We’re still a “generation away” from addressing the gender imbalance in tech, said Jaleh Bisharat, oDesk’s vice president of marketing. Bisharat believes that more young girls growing up with an appreciation of math and science is a requisite first step.
A lack of female mentors in tech
A Wall Street Journal article on the tyrannical reign of the “Queen Bee” came to the conclusion that something is amiss in the professional sisterhood.
“Some women are finding their professional lives dominated by high school mean girls all grown up: women with something to prove and a precarious sense of security,” the author concluded.
A 2011 survey of 1,000 working women by the American Management Association found that 95 percent of respondents believed they were undermined by another woman at some point in their careers.
Richardson, an experienced tech exec, admitted some women of her generation struggled through years in the “old boys club” without help, and some aren’t as sympathetic as they could be. She said, “There is something in between coddling and tough that is probably the right answer.”
Most of the young women I spoke with for this article have struggled to find a female mentor. Many of them said they feared this would prevent them from growing in their careers.
“Unlike their male counterparts, not enough successful women in tech are reinvesting in us,” said Falon Fatemi, a twentysomething Silicon Valley-based startup consultant.

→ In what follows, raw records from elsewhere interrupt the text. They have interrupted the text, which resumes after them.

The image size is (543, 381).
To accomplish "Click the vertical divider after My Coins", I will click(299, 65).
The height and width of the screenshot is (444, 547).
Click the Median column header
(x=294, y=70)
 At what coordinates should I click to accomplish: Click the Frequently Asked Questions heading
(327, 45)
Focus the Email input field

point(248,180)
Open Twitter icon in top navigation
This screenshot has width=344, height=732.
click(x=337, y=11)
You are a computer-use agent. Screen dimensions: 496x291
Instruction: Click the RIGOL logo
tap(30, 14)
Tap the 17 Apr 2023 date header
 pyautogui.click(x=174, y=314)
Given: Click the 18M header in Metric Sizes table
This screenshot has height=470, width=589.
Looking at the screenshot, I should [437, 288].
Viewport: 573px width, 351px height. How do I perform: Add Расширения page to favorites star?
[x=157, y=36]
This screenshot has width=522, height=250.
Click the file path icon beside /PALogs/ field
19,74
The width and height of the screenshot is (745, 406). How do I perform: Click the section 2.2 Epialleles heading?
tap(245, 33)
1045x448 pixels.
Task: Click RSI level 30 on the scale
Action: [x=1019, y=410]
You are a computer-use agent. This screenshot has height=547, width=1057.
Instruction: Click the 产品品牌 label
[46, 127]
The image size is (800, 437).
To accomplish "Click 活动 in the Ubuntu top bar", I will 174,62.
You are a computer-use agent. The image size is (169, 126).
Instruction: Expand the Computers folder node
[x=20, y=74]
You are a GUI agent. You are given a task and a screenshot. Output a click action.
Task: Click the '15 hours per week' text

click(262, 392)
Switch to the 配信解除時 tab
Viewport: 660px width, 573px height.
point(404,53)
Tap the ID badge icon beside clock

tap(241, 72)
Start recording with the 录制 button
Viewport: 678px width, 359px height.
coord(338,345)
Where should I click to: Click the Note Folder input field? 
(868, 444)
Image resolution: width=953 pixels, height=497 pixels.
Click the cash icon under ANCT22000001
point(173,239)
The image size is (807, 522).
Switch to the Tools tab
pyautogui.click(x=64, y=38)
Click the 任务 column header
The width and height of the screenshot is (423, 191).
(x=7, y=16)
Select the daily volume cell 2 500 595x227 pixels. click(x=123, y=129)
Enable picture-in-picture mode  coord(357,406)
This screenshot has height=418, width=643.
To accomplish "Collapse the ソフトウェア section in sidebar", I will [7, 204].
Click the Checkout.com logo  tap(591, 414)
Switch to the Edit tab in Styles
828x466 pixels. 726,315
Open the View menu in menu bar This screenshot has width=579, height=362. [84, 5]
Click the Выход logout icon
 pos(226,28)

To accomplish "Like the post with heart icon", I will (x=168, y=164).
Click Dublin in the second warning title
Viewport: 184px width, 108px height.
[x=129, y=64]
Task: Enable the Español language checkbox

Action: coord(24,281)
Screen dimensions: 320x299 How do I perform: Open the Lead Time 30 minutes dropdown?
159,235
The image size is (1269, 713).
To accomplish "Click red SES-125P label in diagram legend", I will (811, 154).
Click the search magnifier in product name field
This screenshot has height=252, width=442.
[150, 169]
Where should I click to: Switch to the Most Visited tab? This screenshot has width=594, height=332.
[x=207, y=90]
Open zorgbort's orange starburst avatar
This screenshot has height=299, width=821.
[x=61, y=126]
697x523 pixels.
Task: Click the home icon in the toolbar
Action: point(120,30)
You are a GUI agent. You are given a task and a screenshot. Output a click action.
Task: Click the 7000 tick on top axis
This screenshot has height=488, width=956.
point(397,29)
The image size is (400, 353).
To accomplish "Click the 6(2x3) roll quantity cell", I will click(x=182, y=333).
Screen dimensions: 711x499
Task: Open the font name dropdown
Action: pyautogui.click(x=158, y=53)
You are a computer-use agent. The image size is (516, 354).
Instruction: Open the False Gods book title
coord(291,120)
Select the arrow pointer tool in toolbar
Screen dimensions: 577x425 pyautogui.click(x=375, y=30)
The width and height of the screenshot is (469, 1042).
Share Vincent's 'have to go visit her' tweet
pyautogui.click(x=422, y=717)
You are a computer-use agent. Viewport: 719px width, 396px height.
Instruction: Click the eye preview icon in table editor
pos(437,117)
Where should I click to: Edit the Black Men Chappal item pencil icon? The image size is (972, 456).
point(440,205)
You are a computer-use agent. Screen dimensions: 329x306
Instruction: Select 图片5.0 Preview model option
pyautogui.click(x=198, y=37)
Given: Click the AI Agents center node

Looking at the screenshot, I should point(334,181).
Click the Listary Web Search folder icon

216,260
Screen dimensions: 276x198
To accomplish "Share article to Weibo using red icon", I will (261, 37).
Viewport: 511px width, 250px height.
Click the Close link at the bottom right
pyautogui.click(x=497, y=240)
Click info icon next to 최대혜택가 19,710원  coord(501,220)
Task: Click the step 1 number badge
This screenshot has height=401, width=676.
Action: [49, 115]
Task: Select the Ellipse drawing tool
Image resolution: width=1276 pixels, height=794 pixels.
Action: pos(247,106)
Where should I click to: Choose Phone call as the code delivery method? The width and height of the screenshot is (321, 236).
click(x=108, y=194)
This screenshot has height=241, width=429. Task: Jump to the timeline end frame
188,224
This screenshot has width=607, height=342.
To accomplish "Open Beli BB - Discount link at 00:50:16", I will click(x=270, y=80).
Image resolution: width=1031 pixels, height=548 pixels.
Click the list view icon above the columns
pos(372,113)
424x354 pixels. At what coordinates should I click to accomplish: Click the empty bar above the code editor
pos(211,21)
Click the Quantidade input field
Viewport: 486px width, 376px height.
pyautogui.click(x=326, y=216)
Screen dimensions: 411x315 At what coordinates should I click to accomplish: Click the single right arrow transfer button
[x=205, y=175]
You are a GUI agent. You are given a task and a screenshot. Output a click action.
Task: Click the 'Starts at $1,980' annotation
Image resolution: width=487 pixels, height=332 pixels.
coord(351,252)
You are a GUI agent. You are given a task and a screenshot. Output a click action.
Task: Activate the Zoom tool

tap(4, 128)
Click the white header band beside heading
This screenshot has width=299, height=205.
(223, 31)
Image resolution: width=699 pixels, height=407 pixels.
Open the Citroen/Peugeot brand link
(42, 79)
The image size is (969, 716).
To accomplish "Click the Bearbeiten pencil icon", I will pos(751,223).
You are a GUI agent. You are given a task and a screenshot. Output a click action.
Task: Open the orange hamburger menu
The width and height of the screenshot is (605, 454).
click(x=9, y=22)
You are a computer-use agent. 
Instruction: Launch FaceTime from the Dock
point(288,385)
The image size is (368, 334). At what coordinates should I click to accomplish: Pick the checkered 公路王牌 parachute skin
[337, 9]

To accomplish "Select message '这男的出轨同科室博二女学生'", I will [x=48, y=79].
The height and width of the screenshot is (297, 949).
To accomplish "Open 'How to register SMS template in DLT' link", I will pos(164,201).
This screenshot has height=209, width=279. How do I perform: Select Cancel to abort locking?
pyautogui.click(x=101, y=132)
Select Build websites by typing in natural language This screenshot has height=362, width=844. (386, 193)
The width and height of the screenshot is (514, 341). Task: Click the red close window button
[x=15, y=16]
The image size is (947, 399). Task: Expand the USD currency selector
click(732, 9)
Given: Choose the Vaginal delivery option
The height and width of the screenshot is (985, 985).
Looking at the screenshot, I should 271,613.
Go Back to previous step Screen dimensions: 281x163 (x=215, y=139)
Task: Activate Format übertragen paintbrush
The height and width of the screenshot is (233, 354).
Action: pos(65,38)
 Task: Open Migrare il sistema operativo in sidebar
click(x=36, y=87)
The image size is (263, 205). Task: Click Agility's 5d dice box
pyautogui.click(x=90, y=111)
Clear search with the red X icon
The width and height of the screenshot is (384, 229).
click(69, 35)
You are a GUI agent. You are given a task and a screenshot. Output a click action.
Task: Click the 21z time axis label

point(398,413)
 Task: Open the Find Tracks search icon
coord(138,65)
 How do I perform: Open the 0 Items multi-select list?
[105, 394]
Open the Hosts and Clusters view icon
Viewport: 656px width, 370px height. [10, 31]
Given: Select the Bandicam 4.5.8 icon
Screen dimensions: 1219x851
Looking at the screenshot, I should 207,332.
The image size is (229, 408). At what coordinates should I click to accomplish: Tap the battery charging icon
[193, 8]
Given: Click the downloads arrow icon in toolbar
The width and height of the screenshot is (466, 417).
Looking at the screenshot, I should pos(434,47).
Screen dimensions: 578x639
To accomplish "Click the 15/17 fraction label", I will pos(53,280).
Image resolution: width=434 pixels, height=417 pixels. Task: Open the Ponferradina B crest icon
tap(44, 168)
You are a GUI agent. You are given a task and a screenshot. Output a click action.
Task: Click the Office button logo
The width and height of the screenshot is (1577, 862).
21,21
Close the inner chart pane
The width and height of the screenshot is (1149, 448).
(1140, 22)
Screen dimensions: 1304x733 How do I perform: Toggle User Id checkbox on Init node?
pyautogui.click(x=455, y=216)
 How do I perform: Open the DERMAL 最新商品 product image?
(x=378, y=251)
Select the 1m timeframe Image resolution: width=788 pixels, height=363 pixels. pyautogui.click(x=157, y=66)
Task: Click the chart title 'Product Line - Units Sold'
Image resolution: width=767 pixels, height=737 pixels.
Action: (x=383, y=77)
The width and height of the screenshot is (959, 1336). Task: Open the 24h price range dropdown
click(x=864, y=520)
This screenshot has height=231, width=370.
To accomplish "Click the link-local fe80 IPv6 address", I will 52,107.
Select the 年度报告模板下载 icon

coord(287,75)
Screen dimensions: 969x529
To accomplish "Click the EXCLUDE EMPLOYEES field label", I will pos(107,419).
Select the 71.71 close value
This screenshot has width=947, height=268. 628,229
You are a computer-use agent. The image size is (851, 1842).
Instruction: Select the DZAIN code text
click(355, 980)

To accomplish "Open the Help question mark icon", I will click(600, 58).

This sentiment was shared by Knotch’s cofounders, who are in their 20s as well and revealed that the female investors they approached tried to overcompensate by “pounding their intelligence.” It took almost a year for them to find a mentor in Draper Fisher Jurvetson’s Alexandra Johnson, who “loved the fact that we maintain our girliness while running this company,” said Knotch’s cofounder Anda Gansca.
In Silicon Valley, it’s unfair to give the impression that all experienced female tech execs are catty queen bees.
Cindy Padnos, a managing partner for investment firm Illuminate Ventures, said she makes as much time as she can for young female entrepreneurs, as do many of the women on her advisory board.
It may simply be a numbers problem that will improve over time. Just 2 percent of Fortune 500 CEOs are women, as noted in Deborah Rhode’s and Barbara Kellerman’s book, Women and Leadership. Meanwhile, female college grads are increasingly joining the technology workforce and are desperate for their guidance.